For some, indeed, life had improved under the Merduk yoke. Wizards and thaumaturgists and alchemists were tolerated under the new regime, not persecuted as they occasionally had been when the Knights Militant roved the land. Many, in fact, had wealthy patrons, for the Merduk nobility treasured learning above all things save, perhaps, the profession of arms and the breeding of horses.

So for those among the long train of waggons who had expected to see a nightmarish, unholy land upon their descent from the heights of the Thurians, there was a shock. They saw the same countryside, the same houses, and in the main the same people whom they had encountered every day in Aekir before its fall. The only differences were the domes of the temples glittering across the peaceful landscape, and the fantastical shapes of elephants working in the woods and along the well-kept roads. Those and the flashing silk finery of the Merduk nobility who gathered to see the train that held the spoils of Aekir.
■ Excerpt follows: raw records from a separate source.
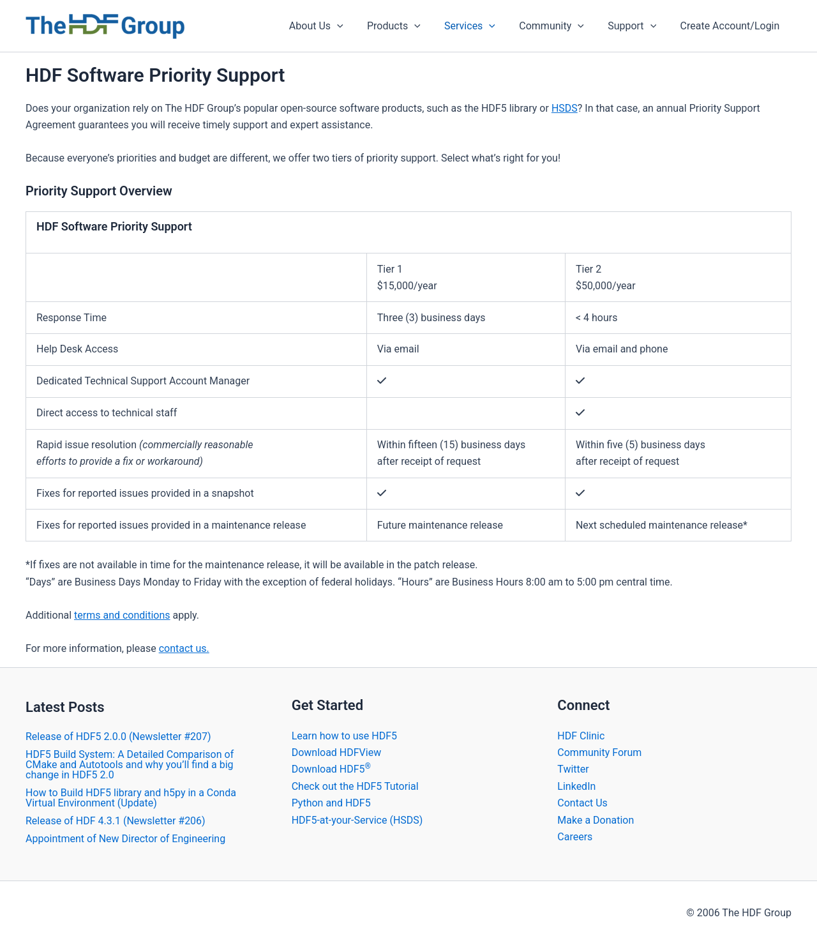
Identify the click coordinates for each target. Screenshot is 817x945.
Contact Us (582, 803)
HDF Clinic (580, 736)
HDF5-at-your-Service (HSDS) (357, 820)
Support (637, 26)
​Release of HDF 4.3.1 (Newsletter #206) (116, 821)
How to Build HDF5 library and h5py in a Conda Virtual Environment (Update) (131, 798)
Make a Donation (595, 820)
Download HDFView (337, 752)
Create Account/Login (731, 26)
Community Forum (599, 752)
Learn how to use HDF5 (344, 736)
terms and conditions (122, 615)
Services (481, 26)
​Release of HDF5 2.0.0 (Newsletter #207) (118, 736)
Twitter (572, 769)
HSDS (564, 108)
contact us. (184, 648)
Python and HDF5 (331, 803)
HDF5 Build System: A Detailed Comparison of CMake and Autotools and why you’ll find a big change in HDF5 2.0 (130, 764)
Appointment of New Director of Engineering (125, 839)
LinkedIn (576, 786)
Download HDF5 (331, 769)
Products (409, 26)
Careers (574, 837)
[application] (355, 26)
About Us (335, 26)
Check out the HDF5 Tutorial (355, 786)
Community (560, 26)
Six miles long, it straggled out of the high land to the south. Over nine hundred waggons hauled by patient oxen, their tarred covers ragged and flapping in the wind. Trudging beside them in long lines were thousands upon thousands of captives who had been brought back as trophies for Aurungzeb to view. Most were women destined for harems and brothels, or the kitchen. Others were Torunnan soldiers, bitter-faced and savage. For them crucifixion awaited; they were to be made an example of, and were too dangerous to be allowed to live. And there were the children: young boys who would be made into eunuchs for the courts or the more specialized of the pleasure houses, young girls who would serve the same ends as the women, despite their age. There were all tastes and persuasions among the nobles of Ostrabar.

Along the flanks of the train rode bodies of Merduk light cavalry. During the crossing of the mountains they had been muffled in furs and cloaks, spattered with mud and haggard with exhaustion, but before nearing the country of their homes they had spruced themselves up, grooming their mounts and donning coloured silk surcoats over their chainmail. Pennons snapped and danced in the wind, and decorations glittered on the breasts of the horses. They made a fine sight as they stepped out, regiment by regiment, the very picture of a victorious army escorting a beaten foe.